Realizou-se, a 19 de Outubro, a sessão de esclarecimento sobre o Plano de Pormenor Norte Caxias, com 600 fogos previstos de habitação e uma componente de serviços/ empresas, dependente de ser servido por uma nova via rápida (VLS) que vai desembocar numa única saída na A5 e atravessar ao meio bairros residenciais.
Ficámos a saber nesta sessão que o desenho foi feito afinal com o promotor imobiliário, mas a empresa promotora não esteve presente na sessão. Para se conseguir tanta edificação, foi preciso uma proposta de alteração à REN (Reserva Ecológica Nacional, 2022) onde afinal ficamos a saber que não existe uma ribeira que está na cartografia hidrográfica de Oeiras.
Durante meses foram feitos aterros em toda esta área, visíveis no local e largamente fotografadas pela nossa associação. Estamos em crer que tudo foi feito, como sempre temos visto, com o maior cuidado pela manutenção da REN.
A sessão foi marcada com 4 dias de antecedência, mais uma vez sem transmissão online e num horário em que grande parte dos cidadãos ainda estão a sair dos seus empregos, tendo sido a documentação de suporte lançada na véspera.

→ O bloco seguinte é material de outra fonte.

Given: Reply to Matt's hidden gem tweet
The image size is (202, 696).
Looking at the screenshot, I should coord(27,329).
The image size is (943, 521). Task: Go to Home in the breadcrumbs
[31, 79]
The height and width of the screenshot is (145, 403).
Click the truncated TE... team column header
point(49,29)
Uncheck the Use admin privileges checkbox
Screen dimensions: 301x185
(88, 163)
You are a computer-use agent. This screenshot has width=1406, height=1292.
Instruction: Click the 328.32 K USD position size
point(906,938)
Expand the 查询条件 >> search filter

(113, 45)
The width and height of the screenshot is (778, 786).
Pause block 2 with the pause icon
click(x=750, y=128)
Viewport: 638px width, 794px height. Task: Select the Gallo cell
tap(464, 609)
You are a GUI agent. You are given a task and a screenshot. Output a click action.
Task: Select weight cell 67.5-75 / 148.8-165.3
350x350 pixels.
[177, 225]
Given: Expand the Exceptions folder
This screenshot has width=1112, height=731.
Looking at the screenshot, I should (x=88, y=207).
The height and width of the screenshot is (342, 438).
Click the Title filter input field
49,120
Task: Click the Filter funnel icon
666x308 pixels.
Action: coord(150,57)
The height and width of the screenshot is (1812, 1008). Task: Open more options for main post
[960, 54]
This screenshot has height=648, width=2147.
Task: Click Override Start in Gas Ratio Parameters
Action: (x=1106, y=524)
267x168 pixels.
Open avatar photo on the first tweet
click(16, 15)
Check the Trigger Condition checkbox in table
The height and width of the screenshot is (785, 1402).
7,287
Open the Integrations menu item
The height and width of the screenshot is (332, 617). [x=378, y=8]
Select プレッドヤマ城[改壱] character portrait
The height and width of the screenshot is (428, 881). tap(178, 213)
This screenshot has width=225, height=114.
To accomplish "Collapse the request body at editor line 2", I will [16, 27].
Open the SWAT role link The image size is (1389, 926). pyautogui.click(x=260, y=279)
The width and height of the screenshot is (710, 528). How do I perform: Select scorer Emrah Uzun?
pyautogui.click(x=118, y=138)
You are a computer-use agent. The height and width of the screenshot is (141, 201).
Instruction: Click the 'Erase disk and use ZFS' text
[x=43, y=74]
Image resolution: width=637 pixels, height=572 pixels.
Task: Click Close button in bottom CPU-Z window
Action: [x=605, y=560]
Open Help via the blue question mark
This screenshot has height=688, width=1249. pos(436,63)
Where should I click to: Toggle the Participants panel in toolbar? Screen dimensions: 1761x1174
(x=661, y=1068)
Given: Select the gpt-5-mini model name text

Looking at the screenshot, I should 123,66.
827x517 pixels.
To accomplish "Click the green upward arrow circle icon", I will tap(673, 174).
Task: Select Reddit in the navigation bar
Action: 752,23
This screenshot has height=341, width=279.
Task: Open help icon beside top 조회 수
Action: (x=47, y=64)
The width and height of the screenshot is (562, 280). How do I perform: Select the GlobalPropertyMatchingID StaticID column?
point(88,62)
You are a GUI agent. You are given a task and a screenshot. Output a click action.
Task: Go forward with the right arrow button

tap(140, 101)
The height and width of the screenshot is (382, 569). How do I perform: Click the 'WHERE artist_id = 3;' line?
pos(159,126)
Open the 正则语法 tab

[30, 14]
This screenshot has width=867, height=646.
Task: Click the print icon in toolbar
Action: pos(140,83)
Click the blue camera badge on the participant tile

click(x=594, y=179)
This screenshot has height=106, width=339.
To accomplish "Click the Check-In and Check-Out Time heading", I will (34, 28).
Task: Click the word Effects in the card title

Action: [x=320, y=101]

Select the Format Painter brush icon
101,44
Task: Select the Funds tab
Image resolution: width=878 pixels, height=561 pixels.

Aos moradores e interessados foi permitido colocar questões, maioritariamente relacionadas com a densidade populacional, com os impactos para os residentes de Caxias, com as infraestruturas inexistentes, com as acessibilidades e transportes e com o descontentamento evidente a propósito da VLS para ligação à única entrada na A5 situada no nó do estado nacional.
Isaltino Morais chegou no final da sessão e passou a dirigir os trabalhos.
Ficámos dessa forma a saber que, para o Presidente da Câmara, as/os eleitas/os locais deixam de ser cidadãs e cidadãos, isto a propósito de, e sejamos claros, impedir deliberadamente que esta munícipe usasse da palavra como todos os presentes na sala. Isaltino Morais usou assim, uma vez mais, o seu estranho conceito de “Democracia” que considera que uma munícipe deixa de ter direitos por ter sido eleita deputada municipal. Eleita numa força da oposição, entenda-se.
E assim vai a democracia e o urbanismo em Oeiras.